[Collected data entries]
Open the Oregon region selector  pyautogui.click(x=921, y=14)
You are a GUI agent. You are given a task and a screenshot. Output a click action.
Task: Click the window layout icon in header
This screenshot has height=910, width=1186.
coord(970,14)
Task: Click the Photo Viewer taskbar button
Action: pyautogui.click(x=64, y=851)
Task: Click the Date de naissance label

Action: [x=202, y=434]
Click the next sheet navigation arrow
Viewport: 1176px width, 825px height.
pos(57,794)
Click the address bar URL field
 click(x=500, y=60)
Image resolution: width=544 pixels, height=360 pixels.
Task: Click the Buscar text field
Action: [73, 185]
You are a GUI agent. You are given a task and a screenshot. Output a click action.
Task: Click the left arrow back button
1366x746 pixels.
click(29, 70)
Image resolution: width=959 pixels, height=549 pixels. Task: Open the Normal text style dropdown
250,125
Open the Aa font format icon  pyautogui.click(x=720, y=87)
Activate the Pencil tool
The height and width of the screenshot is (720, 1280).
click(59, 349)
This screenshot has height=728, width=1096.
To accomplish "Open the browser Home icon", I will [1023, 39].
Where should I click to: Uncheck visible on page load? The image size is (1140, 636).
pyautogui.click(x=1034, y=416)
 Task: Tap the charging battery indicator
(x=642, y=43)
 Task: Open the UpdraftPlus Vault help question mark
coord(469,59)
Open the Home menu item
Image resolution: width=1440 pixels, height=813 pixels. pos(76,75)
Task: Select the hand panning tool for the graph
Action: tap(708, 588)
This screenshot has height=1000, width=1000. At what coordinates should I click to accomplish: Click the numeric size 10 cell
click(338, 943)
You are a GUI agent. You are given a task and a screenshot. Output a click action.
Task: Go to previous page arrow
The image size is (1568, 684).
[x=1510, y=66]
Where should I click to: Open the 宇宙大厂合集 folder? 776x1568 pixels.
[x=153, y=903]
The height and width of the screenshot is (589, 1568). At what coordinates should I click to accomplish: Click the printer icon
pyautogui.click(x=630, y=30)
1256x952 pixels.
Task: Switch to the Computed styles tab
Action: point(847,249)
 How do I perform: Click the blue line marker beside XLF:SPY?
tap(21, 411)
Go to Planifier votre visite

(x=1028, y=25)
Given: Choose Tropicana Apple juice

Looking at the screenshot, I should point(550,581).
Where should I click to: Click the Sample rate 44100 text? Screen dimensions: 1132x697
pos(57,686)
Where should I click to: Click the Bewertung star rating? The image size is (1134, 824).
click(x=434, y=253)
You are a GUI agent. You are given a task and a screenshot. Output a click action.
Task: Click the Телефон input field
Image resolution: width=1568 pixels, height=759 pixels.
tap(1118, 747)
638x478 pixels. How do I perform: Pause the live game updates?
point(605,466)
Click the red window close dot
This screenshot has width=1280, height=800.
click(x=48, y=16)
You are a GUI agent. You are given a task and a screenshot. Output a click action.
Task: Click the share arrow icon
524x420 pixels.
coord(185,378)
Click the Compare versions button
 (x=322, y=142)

- [Your instructions]: Provide an exact reproduction of all the entries shown above.

- [Solution to the problem]:
Open the Oregon region selector  pyautogui.click(x=921, y=14)
You are a GUI agent. You are given a task and a screenshot. Output a click action.
Task: Click the window layout icon in header
This screenshot has height=910, width=1186.
coord(970,14)
Task: Click the Photo Viewer taskbar button
Action: pyautogui.click(x=64, y=851)
Task: Click the Date de naissance label

Action: [x=202, y=434]
Click the next sheet navigation arrow
Viewport: 1176px width, 825px height.
pos(57,794)
Click the address bar URL field
 click(x=500, y=60)
Image resolution: width=544 pixels, height=360 pixels.
Task: Click the Buscar text field
Action: [73, 185]
You are a GUI agent. You are given a task and a screenshot. Output a click action.
Task: Click the left arrow back button
1366x746 pixels.
click(29, 70)
Image resolution: width=959 pixels, height=549 pixels. Task: Open the Normal text style dropdown
250,125
Open the Aa font format icon  pyautogui.click(x=720, y=87)
Activate the Pencil tool
The height and width of the screenshot is (720, 1280).
click(59, 349)
This screenshot has height=728, width=1096.
To accomplish "Open the browser Home icon", I will [1023, 39].
Where should I click to: Uncheck visible on page load? The image size is (1140, 636).
pyautogui.click(x=1034, y=416)
 Task: Tap the charging battery indicator
(x=642, y=43)
 Task: Open the UpdraftPlus Vault help question mark
coord(469,59)
Open the Home menu item
Image resolution: width=1440 pixels, height=813 pixels. pos(76,75)
Task: Select the hand panning tool for the graph
Action: tap(708, 588)
This screenshot has height=1000, width=1000. At what coordinates should I click to accomplish: Click the numeric size 10 cell
click(338, 943)
You are a GUI agent. You are given a task and a screenshot. Output a click action.
Task: Go to previous page arrow
The image size is (1568, 684).
[x=1510, y=66]
Where should I click to: Open the 宇宙大厂合集 folder? 776x1568 pixels.
[x=153, y=903]
The height and width of the screenshot is (589, 1568). At what coordinates should I click to accomplish: Click the printer icon
pyautogui.click(x=630, y=30)
1256x952 pixels.
Task: Switch to the Computed styles tab
Action: point(847,249)
 How do I perform: Click the blue line marker beside XLF:SPY?
tap(21, 411)
Go to Planifier votre visite

(x=1028, y=25)
Given: Choose Tropicana Apple juice

Looking at the screenshot, I should point(550,581).
Where should I click to: Click the Sample rate 44100 text? Screen dimensions: 1132x697
pos(57,686)
Where should I click to: Click the Bewertung star rating? The image size is (1134, 824).
click(x=434, y=253)
You are a GUI agent. You are given a task and a screenshot. Output a click action.
Task: Click the Телефон input field
Image resolution: width=1568 pixels, height=759 pixels.
tap(1118, 747)
638x478 pixels. How do I perform: Pause the live game updates?
point(605,466)
Click the red window close dot
This screenshot has width=1280, height=800.
click(x=48, y=16)
You are a GUI agent. You are given a task and a screenshot. Output a click action.
Task: Click the share arrow icon
524x420 pixels.
coord(185,378)
Click the Compare versions button
 (x=322, y=142)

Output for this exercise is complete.